(Extracted records)

====

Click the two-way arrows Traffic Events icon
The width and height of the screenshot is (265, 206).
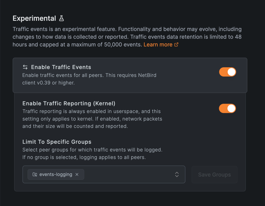pyautogui.click(x=25, y=67)
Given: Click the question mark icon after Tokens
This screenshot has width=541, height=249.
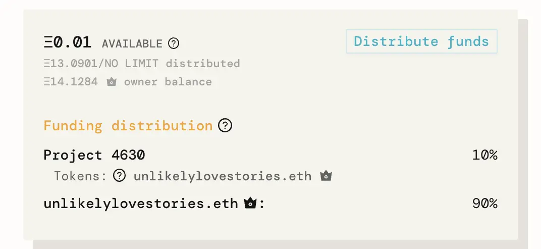Looking at the screenshot, I should (x=119, y=176).
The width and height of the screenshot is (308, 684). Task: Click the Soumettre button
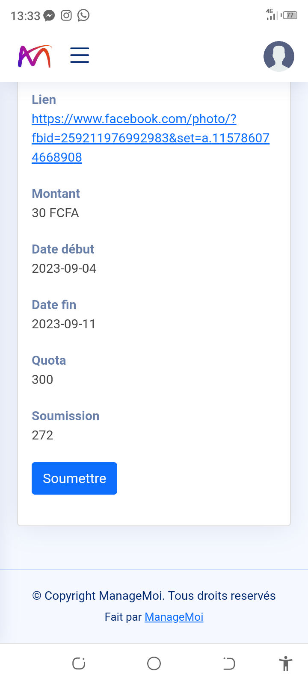pos(74,478)
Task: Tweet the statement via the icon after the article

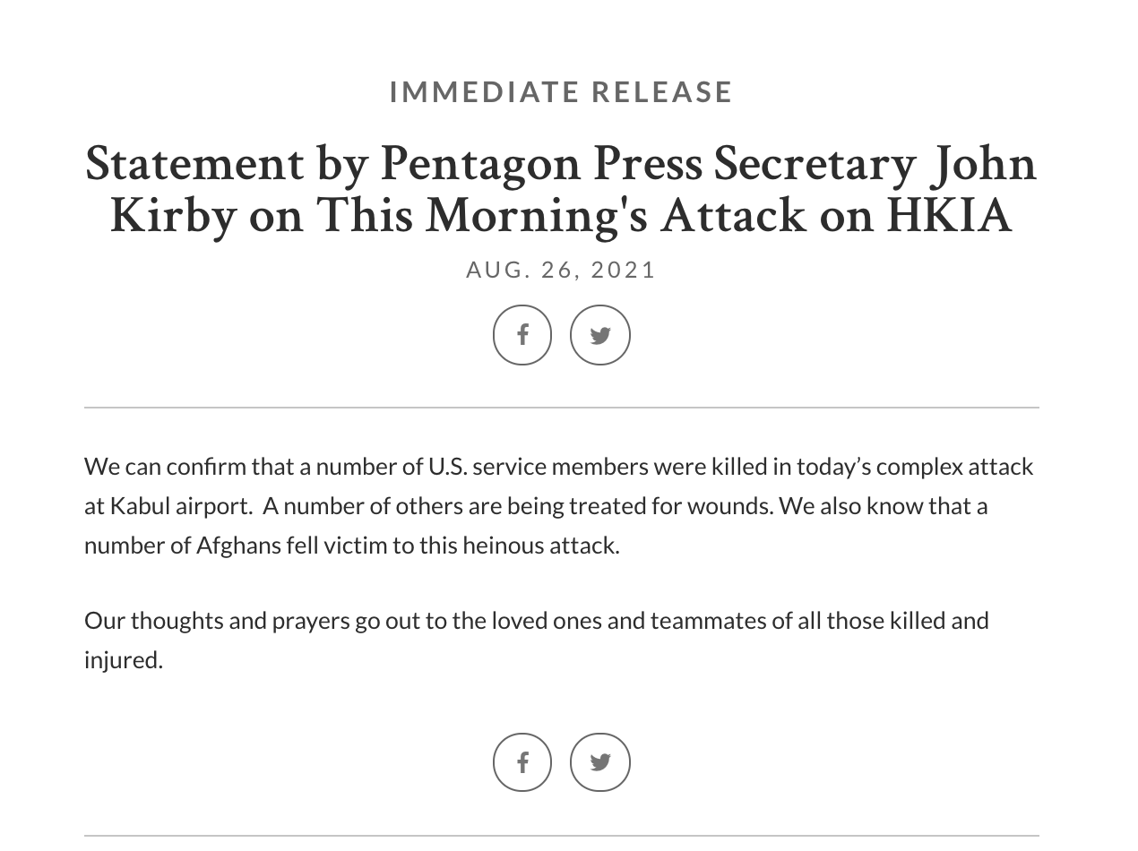Action: click(600, 762)
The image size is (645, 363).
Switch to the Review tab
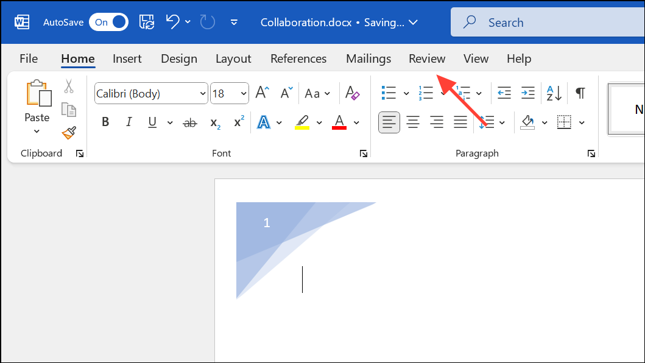(426, 58)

====

Work instruction —
Every line from the one containing "The width and height of the screenshot is (265, 206)." through the end of the records is to be returned exactly, and those lines alone; pictures are dropped.

Response below —
The width and height of the screenshot is (265, 206).
pyautogui.click(x=25, y=67)
Given: Click the question mark icon after Tokens
This screenshot has width=541, height=249.
Looking at the screenshot, I should (x=119, y=176).
The width and height of the screenshot is (308, 684). Task: Click the Soumettre button
pos(74,478)
Task: Tweet the statement via the icon after the article

Action: click(600, 762)
The image size is (645, 363).
Switch to the Review tab
(426, 58)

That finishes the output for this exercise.